Cyprus’ jurisdiction has a corporate tax rate of 12, 5%, which is categorized among the lowest rates in the European Union. Dividends paid to a Cyprus resident company are exempted from corporation tax, regardless from the source of origin i.e. whether they are received from a foreign company (subject to certain conditions) or another Cypriot legal entity. Furthermore no withholding tax is imposed on dividends deriving from the process of repatriation to a non-resident shareholder either natural person or legal entity.
The Cypriot jurisdiction is unquestionably advantageous for holding companies, which satisfy certain minimum requirements, as they can be established with 0% tax rate on dividends.
Further to the above a company incorporated in the Republic of Cyprus can benefits from double taxation treaties, with almost 60 countries, and can also proceed with liquidation of the Cypriot Holding Company itself with no capital gains or income tax. Last but not least re-organisations, mergers, de-mergers, exchange of shares and transfers of shares are made without any taxation.

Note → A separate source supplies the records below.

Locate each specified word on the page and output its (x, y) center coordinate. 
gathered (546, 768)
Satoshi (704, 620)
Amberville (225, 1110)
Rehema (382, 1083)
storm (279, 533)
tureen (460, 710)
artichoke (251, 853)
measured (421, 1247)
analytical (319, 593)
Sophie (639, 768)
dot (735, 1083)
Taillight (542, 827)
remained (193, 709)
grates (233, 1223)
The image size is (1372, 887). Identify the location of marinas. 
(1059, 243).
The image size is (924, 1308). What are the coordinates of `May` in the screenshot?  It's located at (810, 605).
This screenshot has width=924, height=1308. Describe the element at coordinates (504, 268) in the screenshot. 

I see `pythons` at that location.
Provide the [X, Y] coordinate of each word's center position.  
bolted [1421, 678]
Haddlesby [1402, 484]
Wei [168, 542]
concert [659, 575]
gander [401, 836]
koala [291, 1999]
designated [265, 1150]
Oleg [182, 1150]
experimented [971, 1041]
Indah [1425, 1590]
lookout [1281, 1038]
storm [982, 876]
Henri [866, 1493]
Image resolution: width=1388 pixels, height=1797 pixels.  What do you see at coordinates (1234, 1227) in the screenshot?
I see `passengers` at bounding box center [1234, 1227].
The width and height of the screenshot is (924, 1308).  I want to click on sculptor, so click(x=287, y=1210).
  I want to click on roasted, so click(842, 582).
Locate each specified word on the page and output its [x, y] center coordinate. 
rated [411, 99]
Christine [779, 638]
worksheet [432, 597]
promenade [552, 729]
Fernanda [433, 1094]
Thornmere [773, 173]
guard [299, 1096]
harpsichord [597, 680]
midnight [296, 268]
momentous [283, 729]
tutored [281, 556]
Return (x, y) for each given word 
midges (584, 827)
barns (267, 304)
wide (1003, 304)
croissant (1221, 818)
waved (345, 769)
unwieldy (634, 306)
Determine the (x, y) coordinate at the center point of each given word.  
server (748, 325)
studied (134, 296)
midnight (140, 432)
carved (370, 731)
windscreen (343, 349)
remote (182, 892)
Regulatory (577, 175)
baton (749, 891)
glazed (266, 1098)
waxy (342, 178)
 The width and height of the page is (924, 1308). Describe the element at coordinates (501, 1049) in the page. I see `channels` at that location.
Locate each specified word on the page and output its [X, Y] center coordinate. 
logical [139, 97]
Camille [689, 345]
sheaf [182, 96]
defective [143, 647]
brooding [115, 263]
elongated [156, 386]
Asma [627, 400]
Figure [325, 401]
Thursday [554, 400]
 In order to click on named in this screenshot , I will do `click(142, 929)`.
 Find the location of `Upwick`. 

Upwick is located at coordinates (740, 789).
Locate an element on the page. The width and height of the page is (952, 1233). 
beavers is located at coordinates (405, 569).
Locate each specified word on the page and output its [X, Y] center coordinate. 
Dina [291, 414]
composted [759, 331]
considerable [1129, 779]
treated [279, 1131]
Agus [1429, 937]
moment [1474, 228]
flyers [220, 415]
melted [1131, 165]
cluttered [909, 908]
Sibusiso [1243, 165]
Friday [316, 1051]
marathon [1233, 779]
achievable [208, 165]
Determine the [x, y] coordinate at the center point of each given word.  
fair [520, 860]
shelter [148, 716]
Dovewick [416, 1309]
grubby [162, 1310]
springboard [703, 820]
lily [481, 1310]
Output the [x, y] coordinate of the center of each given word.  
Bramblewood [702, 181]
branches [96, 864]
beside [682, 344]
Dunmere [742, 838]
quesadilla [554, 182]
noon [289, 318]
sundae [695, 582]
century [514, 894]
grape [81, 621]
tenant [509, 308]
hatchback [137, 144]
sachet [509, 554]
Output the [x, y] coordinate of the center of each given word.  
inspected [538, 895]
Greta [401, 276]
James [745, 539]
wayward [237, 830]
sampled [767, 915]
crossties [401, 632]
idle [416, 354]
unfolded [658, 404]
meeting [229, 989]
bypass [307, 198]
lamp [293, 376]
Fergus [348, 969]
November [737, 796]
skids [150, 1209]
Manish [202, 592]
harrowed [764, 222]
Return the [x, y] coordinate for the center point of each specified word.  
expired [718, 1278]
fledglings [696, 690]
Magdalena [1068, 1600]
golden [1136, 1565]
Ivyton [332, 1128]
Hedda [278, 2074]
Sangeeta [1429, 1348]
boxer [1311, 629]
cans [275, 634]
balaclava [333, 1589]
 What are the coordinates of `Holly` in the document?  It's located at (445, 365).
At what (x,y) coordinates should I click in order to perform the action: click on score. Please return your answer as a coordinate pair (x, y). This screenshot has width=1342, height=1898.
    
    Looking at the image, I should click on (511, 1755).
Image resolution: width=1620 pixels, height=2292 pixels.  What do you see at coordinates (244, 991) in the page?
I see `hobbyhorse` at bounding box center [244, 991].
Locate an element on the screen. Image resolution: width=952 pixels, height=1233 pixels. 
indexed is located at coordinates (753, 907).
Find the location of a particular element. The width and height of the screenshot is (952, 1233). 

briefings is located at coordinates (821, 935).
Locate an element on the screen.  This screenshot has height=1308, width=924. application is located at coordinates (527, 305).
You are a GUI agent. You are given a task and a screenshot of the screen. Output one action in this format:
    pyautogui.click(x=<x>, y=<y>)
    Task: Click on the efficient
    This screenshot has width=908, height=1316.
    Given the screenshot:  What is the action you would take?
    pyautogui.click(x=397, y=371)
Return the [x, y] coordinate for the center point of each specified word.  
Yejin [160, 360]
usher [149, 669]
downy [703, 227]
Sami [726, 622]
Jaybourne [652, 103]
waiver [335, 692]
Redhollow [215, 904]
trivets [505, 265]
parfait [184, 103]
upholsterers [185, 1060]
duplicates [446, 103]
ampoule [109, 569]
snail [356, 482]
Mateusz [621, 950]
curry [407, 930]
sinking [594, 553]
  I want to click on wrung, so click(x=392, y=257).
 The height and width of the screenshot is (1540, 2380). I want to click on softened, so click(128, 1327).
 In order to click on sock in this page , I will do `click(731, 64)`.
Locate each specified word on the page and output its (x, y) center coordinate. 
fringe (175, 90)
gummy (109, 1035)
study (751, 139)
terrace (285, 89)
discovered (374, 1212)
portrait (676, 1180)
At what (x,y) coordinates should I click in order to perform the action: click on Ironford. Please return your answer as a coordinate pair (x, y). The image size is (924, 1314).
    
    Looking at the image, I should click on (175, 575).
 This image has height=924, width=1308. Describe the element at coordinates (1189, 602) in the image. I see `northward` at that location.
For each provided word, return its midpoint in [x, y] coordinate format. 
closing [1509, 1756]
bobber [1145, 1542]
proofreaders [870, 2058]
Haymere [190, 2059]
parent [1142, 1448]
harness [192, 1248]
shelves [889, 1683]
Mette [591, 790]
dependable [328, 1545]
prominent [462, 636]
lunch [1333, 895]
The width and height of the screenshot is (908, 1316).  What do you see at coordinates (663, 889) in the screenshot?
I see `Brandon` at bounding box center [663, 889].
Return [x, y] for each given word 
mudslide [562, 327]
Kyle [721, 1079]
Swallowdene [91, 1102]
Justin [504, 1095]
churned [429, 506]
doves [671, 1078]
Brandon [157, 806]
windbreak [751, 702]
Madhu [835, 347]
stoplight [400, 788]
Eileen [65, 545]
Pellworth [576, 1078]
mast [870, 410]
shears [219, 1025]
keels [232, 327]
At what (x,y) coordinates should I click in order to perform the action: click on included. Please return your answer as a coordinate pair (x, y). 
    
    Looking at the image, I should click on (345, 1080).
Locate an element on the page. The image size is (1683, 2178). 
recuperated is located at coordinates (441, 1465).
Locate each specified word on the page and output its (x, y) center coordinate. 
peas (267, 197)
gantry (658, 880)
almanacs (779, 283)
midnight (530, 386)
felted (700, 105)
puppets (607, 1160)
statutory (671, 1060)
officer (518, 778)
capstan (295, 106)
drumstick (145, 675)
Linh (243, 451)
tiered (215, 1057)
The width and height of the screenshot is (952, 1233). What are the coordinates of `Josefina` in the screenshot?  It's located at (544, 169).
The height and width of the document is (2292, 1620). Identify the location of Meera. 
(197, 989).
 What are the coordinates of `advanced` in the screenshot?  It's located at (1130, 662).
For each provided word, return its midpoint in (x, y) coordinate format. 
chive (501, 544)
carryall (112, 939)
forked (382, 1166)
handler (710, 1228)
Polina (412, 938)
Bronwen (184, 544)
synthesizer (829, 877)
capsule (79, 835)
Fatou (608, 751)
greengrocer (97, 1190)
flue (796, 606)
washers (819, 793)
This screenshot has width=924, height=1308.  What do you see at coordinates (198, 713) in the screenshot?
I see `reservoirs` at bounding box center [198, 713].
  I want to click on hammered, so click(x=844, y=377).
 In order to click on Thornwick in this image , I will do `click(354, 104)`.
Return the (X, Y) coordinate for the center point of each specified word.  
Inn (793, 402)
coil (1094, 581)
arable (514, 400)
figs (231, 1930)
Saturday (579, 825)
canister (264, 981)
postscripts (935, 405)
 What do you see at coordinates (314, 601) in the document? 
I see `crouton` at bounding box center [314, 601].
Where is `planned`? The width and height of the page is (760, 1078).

Further to the above, the jurisdiction’s Local Requirements are limited to the existence of a Registered Office/Registered Agent which/who is to be located in the Republic of Cyprus. It is obligatory for the company to have a Secretary which can be a non-Cyprus resident, or a legal entity, established outside of the Republic of Cyprus. There is no legal obligation that the meetings of the company take place in the Republic of Cyprus, as the location of the Board Meetings, can be placed anywhere in the world as also the company’s administration. The minimum number of Directors and Shareholders is 1.
Public filings are a pre-requisite for the Director(s) and Shareholder(s) of the company and not for the Ultimate Beneficial Owner(s). Furthermore, in connection to the Annual Filing Requirements, there exists both the obligation for the submission of the company’s Annual Return and Audited Accounts.
Whereas the issuance of bearer shares is non-acceptable, company re-domiciliation is permitted, as also, the acquiring of shelf companies and the appointment of Corporate Directors.